GOAL OF THE EXERCISE - Across the entries below, how many lines have the word "computer" in them? Respond with only the number.

......

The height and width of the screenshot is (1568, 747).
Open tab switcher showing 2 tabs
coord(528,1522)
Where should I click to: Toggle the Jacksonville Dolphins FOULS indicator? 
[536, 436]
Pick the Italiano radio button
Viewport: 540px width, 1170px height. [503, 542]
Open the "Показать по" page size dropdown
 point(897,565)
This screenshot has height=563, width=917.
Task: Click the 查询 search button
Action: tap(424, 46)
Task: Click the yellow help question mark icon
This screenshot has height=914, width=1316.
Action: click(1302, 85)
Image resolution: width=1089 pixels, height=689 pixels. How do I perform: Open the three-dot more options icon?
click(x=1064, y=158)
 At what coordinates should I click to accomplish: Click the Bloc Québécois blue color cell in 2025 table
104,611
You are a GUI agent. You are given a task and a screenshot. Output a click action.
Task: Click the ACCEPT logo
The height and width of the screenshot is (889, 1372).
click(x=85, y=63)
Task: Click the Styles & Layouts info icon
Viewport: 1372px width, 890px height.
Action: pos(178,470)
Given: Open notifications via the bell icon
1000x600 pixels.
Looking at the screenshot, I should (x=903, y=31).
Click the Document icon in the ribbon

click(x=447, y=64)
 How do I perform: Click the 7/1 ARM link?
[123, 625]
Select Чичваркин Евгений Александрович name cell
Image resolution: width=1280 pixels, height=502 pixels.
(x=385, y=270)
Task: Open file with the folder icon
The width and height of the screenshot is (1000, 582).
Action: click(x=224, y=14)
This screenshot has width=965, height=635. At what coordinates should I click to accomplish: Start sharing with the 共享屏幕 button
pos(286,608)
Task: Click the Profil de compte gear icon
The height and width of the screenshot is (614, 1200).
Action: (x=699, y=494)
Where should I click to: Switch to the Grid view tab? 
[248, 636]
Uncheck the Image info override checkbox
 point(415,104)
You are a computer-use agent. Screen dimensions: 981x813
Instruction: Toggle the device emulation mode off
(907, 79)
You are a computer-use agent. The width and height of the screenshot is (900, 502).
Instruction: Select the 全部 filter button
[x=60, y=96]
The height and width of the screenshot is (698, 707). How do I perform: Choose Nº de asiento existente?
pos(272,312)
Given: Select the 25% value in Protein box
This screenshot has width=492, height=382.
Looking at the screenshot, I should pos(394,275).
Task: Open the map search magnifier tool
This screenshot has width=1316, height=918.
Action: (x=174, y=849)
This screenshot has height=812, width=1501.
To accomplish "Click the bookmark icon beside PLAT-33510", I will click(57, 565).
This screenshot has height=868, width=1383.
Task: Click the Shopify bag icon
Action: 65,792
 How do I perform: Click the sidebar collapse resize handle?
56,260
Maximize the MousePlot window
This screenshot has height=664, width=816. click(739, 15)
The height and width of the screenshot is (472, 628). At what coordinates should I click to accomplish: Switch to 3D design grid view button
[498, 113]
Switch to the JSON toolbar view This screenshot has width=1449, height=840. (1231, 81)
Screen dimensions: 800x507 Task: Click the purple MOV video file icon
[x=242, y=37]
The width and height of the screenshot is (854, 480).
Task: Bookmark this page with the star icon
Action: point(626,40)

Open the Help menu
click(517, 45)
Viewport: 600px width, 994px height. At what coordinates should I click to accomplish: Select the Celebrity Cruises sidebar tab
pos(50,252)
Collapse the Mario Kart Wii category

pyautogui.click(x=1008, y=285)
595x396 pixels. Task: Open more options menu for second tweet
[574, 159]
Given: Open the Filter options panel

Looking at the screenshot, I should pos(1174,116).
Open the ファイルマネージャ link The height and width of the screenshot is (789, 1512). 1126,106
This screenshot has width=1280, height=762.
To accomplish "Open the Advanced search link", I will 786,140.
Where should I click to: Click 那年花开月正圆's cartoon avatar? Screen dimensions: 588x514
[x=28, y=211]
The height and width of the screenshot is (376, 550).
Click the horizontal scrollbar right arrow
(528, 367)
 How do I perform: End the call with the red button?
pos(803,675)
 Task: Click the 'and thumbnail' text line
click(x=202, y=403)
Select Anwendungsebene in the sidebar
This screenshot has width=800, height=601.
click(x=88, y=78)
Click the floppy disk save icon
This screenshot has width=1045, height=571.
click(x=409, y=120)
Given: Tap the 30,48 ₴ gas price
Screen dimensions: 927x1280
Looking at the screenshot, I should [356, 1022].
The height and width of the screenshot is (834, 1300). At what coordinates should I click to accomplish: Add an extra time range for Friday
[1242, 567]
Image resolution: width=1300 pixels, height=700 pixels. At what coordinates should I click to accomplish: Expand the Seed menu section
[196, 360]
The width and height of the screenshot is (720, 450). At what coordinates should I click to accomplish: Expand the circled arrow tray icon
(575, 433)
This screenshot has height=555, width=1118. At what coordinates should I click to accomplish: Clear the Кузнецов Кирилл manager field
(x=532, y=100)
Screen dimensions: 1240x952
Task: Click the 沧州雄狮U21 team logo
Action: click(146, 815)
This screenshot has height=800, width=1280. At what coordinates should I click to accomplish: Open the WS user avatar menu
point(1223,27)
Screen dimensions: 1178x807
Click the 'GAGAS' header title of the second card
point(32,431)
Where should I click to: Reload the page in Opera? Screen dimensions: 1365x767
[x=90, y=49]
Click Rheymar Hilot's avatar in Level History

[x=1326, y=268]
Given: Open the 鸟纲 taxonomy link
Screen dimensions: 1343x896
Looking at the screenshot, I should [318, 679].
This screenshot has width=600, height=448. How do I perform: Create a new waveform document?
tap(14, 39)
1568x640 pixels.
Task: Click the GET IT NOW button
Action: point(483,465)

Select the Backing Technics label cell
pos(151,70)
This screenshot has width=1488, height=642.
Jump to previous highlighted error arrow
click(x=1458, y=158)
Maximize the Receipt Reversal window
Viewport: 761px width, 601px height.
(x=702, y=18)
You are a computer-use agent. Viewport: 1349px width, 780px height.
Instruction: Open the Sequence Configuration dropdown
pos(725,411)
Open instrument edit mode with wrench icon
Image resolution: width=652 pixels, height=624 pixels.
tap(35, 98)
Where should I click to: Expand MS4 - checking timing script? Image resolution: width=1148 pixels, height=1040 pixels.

......

FINAL ANSWER - 3